So he persuaded his brother to join him in launching the Castle. Bill would be the business manager and Milt would roll up his sleeves and get out his hammer and nails. In 1961, Milt Larsen approached Thomas O. Glover, who had bought the property, as well as a restaurant he renamed Yamashiro and a hotel. Glover agreed to lease the property to the Larsens for a song; they continue to lease the building from the Glover estate, which remains a profit participant in the Castle. Both brothers continued to free-lance for television while they brought the Castle to life. “I would make up jokes for ‘Truth or Consequences’ while I was hammering and sawing away,” Larsen says.
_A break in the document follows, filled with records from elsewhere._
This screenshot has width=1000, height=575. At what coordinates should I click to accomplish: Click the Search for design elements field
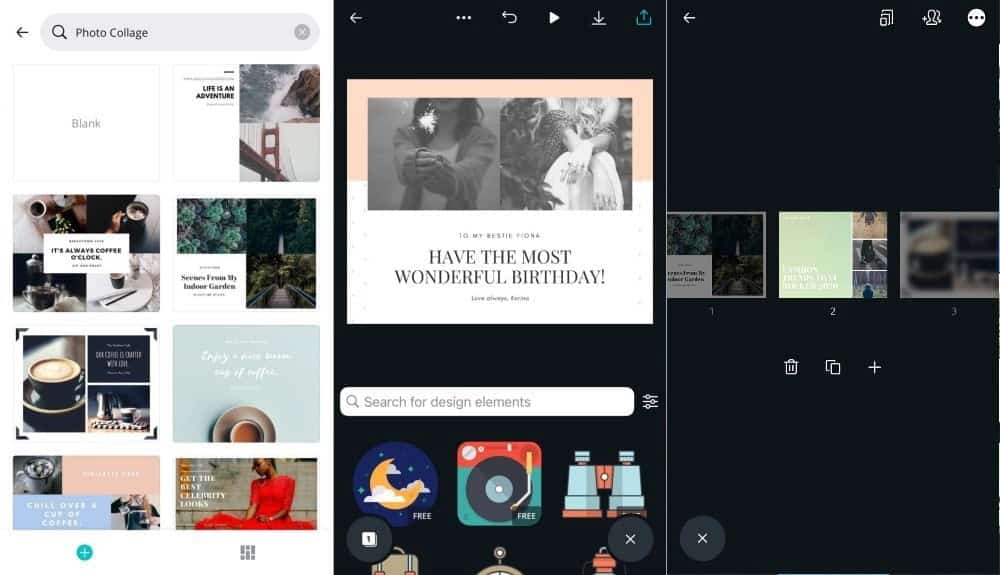click(x=487, y=402)
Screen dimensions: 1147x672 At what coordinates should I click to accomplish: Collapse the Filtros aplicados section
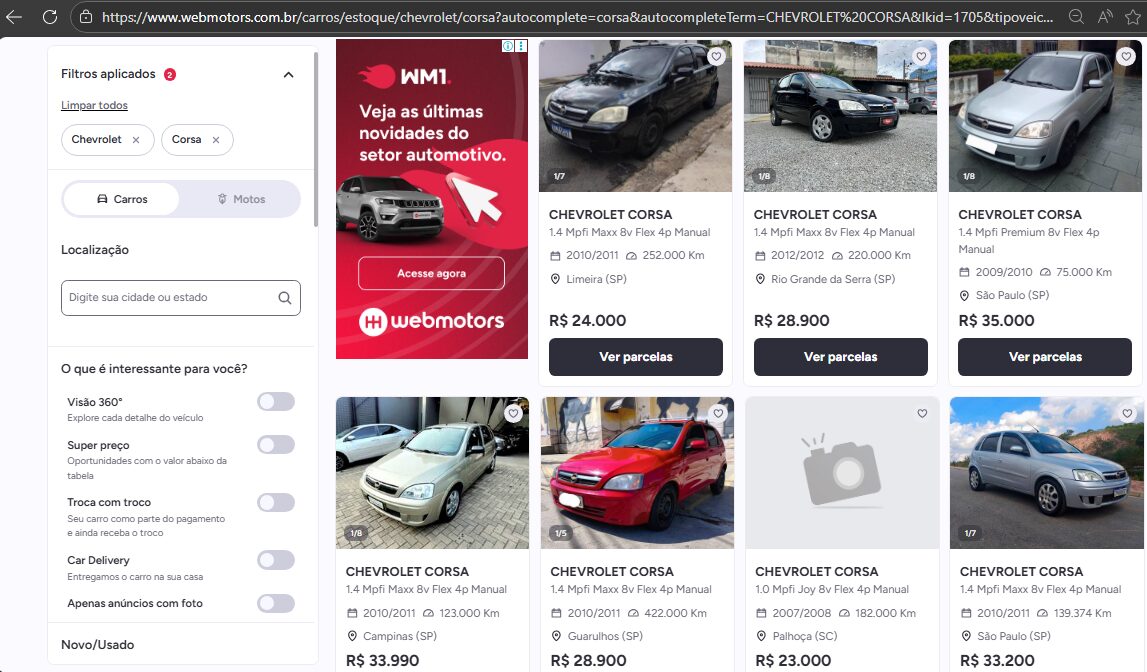[288, 75]
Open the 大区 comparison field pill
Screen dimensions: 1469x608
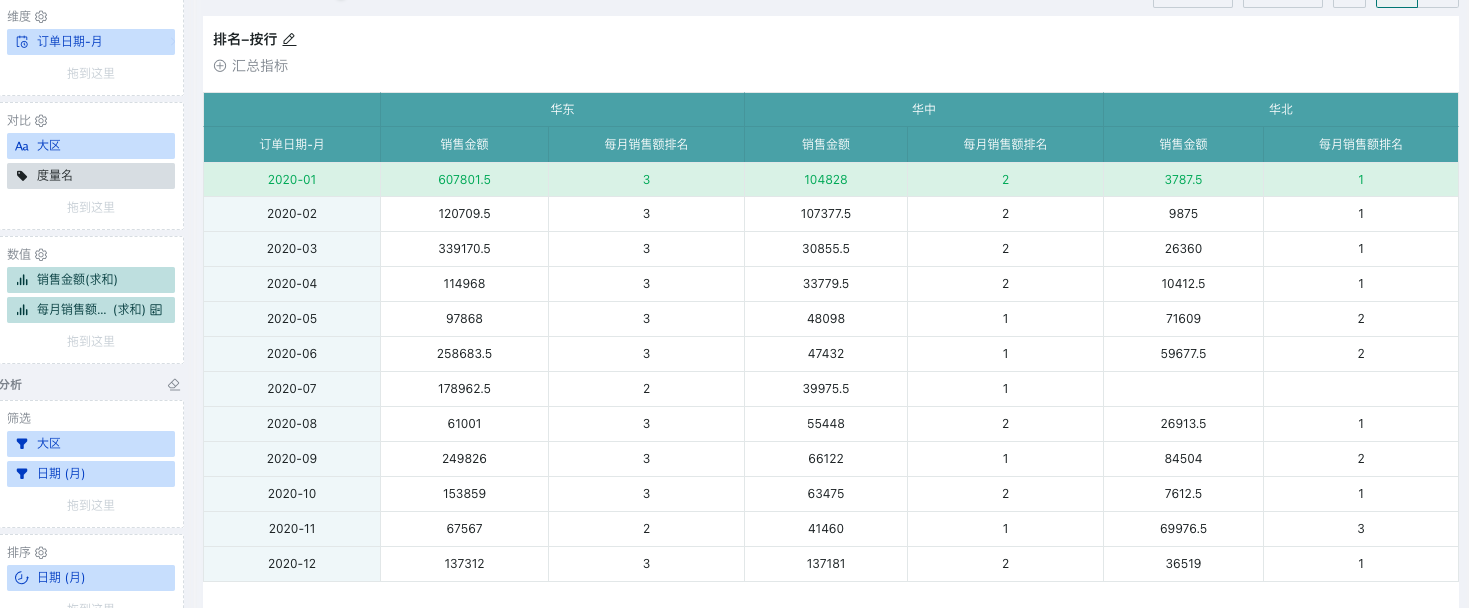click(x=91, y=146)
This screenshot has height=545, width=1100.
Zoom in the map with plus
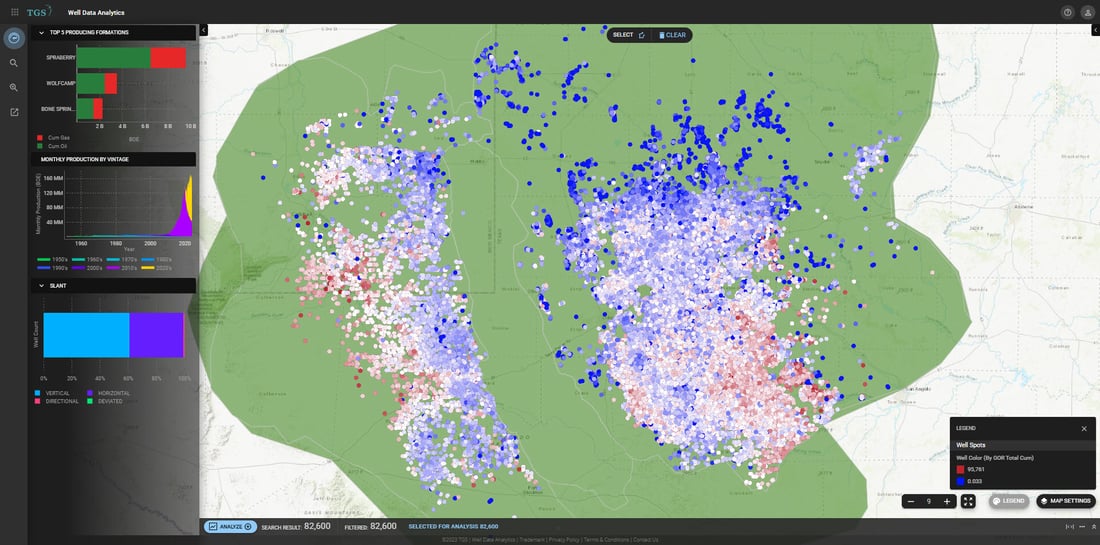click(947, 501)
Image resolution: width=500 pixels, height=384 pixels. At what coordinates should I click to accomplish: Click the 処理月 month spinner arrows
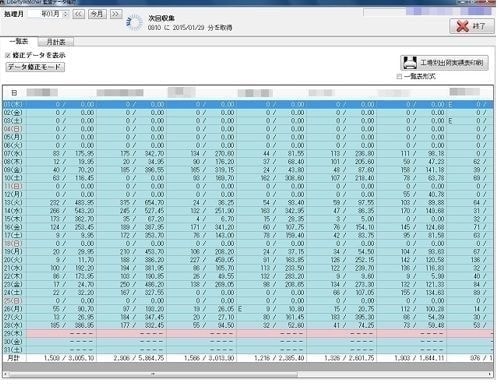66,14
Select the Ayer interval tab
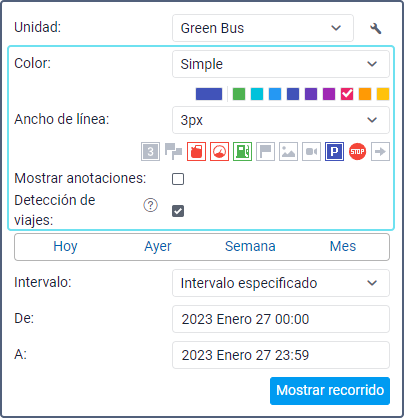This screenshot has height=418, width=404. coord(158,247)
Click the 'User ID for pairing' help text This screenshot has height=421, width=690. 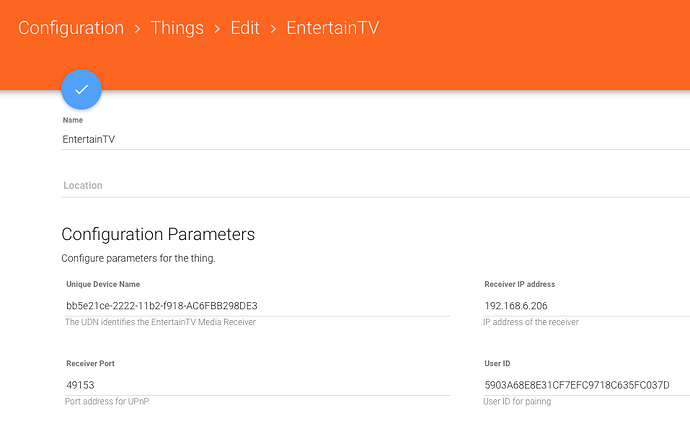516,401
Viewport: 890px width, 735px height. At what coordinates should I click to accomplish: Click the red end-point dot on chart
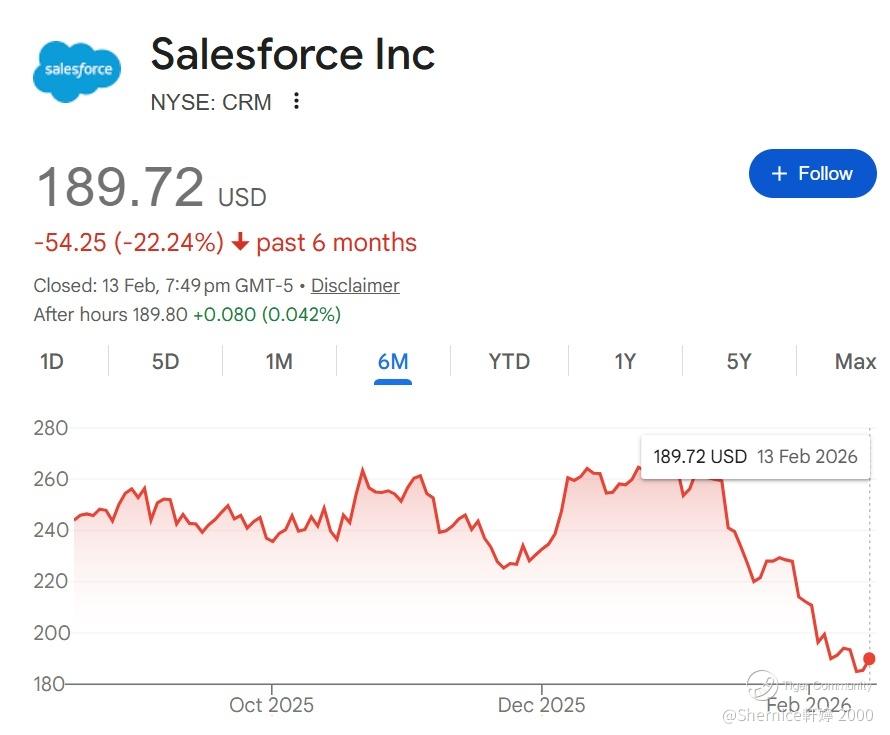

Larsen notes that some magicians look at the Castle as sort of a sequel to Brookledge, saying: “All Milt and Bill did was move the party up the hill and put a cash register in.”

The Castle did indeed become a neat place for magic. In a recent telephone interview, Copperfield recalled his introduction to the Castle--which, because it serves alcohol, does not admit minors except during the day for junior members’ meetings and Sunday brunch:

“I showed up there at 18, with a girl I was trying to impress on my arm, and the people at the door said, ‘Sorry, you’re not 21.’ So I took my coat and my tie and the girl on my arm and sorrowfully walked down the ramp, having been refused the chance to go to the mecca of magic.

“I was already doing TV specials and I did a show in Chicago called ‘Magic Man,’ so I had a small bit of notoriety in the magic world. One of the higher-ups came running out and said, ‘David, David, come back, we know who you are!’ It made an 18-year-old very happy--and made me look very good to this young lady on my arm.”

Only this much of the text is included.